Covalent structure of collagen

Bovine articular type II collagen was prepared by limited pepsin digestion, differential salt fractionation and carboxymethylcellulose chromatography. Cyanogen bromide digestion of purified type II collagen α chains yielded twelve distinct peptides designated CB1–12. The peptide α1(II)‐CB11 was isolated by carboxymethylcellulose chromatography and Sephadex G‐75S gel filtration. Automated Edman degradation together with chymotrypsin, thermolysin and trypsin digestion enabled identification of its complete amino acid sequence.
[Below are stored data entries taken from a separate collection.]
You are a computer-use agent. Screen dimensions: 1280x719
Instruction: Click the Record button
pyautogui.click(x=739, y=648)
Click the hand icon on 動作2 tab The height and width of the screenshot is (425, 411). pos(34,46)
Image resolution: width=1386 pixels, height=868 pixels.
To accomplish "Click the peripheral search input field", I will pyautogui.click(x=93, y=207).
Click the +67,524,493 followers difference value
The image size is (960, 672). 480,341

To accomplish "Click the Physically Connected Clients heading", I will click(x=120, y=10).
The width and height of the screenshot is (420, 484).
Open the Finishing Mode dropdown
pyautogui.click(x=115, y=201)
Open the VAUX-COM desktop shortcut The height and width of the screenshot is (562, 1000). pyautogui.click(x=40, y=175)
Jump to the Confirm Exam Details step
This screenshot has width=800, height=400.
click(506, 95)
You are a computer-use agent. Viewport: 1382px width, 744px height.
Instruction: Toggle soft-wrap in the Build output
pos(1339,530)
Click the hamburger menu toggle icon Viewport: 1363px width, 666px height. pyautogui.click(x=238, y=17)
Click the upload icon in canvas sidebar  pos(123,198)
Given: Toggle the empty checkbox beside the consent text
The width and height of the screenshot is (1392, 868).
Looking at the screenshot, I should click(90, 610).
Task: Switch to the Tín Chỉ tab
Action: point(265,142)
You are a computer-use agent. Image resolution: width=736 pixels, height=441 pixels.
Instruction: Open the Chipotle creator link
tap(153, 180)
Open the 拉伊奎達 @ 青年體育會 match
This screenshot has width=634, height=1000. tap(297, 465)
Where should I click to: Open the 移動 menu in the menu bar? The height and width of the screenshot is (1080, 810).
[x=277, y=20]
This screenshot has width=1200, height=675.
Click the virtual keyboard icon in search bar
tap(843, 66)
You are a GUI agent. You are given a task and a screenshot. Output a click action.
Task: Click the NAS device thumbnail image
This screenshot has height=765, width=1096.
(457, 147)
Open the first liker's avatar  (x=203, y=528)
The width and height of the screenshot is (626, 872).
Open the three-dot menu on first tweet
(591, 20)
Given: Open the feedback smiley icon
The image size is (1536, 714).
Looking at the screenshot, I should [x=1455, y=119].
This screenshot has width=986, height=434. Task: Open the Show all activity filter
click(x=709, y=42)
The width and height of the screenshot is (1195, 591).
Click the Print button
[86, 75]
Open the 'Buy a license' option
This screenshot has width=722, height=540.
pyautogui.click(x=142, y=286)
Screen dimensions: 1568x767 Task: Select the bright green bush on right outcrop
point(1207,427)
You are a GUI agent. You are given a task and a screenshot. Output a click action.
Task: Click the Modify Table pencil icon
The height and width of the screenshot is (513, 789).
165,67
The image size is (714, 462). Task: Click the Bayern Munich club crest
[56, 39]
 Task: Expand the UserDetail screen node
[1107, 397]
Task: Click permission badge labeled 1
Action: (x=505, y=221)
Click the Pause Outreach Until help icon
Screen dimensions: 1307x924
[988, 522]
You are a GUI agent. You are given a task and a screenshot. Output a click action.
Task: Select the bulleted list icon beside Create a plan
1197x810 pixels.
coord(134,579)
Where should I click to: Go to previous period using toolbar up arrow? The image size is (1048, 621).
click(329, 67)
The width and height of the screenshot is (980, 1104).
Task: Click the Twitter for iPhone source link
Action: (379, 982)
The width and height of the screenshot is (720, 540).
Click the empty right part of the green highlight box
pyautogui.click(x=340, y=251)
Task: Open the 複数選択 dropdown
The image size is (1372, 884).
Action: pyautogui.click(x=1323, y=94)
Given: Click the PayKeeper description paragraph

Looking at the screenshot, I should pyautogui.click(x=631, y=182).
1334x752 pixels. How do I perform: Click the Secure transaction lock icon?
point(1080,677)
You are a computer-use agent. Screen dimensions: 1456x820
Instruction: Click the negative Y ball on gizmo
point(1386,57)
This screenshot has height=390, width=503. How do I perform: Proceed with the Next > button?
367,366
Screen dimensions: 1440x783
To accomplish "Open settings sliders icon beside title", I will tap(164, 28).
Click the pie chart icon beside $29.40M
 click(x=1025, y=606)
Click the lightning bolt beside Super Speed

Compared with type I and type III collagen, the data show similarity with α1(I)‐CB8 and α1(III)‐CB6‐1‐8‐10‐2 peptides, respectively. The peptide is located within residues 124–402 of the α1(II) collagen chain and with its identification, now extends the known amino acid sequence of bovine type II cartilage collagen to 660 amino acid residues including α1(II)‐CB1‐2‐6‐12‐11‐8‐10 (partial). This corresponds to α1(I)‐CB0‐1‐2‐4‐5‐8‐3‐7 (partial; 1–660) and α1(III)‐CB3A‐3B‐3C‐7‐6‐1‐8‐10‐2‐4‐5 (partial; 1–660) of bovine α1(I) and α1(III) collagen chains.